Les pièges à connaître
Le M/S est puissant, mais il se retourne vite contre vous si on l’utilise sans filet :
- La compatibilité mono : tout ce que vous ajoutez au Side disparaît en mono (par définition, L − R s’annule quand L = R). Un mix trop élargi peut sonner splendide au casque et se vider en écoute mono — enceinte de smartphone, système de sonorisation en point unique, cluster de club. Vérifiez toujours en basculant en mono.
- La sur-largeur : pousser le Side donne une impression immédiate de “plus grand”, et l’oreille adore ça sur le moment. À forte dose, l’image devient creuse au centre, instable, fatigante. La largeur se dose, elle ne se déverse pas.
- Le grave dans les côtés : laisser des basses fréquences dans le Side est presque toujours une erreur — instabilité de l’image, problèmes de gravure, perte d’impact. Le grave se tient au centre.
- Le déphasage : certaines chaînes M/S mal conçues introduisent de légers décalages de phase à l’encodage/décodage. Sur un bon plugin, c’est un non-sujet ; dans le doute, un test en nul (comparer entrée et sortie sans traitement) lève l’ambiguïté.

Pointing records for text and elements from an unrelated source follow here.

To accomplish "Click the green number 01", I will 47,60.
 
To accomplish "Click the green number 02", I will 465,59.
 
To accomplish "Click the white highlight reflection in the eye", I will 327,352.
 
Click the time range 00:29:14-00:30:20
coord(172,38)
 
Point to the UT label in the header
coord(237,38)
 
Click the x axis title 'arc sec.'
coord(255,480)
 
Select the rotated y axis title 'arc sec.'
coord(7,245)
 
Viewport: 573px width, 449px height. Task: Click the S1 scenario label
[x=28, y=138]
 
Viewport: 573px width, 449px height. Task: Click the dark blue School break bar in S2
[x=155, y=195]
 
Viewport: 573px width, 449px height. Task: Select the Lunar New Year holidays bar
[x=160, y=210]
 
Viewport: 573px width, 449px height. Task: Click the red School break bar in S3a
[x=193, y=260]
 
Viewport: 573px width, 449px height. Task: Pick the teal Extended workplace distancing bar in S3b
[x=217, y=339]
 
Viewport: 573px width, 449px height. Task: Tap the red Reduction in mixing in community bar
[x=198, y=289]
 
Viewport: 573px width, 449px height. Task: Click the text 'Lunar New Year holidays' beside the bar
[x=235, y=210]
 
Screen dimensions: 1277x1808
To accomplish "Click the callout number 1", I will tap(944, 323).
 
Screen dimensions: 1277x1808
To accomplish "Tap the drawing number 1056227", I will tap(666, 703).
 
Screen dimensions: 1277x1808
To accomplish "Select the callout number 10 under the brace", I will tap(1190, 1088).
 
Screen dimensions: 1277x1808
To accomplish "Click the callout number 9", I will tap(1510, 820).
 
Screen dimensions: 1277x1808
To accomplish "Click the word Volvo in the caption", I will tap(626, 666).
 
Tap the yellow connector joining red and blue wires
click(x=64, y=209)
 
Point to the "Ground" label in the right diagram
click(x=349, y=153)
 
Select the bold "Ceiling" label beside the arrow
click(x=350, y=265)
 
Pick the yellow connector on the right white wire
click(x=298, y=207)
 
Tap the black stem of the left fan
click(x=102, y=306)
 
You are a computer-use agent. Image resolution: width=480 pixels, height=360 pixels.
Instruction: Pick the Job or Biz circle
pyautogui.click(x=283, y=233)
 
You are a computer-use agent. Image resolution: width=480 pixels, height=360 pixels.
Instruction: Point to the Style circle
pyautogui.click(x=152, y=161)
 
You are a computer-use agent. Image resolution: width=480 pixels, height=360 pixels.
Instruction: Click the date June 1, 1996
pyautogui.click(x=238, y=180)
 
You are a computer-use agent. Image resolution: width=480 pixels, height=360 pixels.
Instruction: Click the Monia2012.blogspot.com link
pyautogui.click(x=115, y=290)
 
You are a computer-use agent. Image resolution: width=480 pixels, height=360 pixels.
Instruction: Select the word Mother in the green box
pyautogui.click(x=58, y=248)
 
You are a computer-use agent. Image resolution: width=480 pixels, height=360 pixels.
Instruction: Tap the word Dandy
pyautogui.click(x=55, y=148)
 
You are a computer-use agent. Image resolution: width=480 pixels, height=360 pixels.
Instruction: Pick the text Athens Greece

En pratique : par où commencer
Inutile de tout passer en M/S. La bonne démarche est de repérer un problème précis — un centre pâteux, des côtés ternes, un grave qui s’étale — et d’appliquer le M/S uniquement pour le résoudre. Un EQ dynamique ou statique en mode M/S, un compresseur multibande capable de séparer Mid et Side, et une bonne écoute mono suffisent à couvrir la quasi-totalité des cas. Le M/S n’est pas un effet à afficher, c’est un scalpel : on l’utilise pour une raison, et on vérifie toujours le résultat sur plusieurs systèmes d’écoute avant de valider. Bien manié, c’est l’une des rares techniques qui font une différence audible sans jamais s’entendre.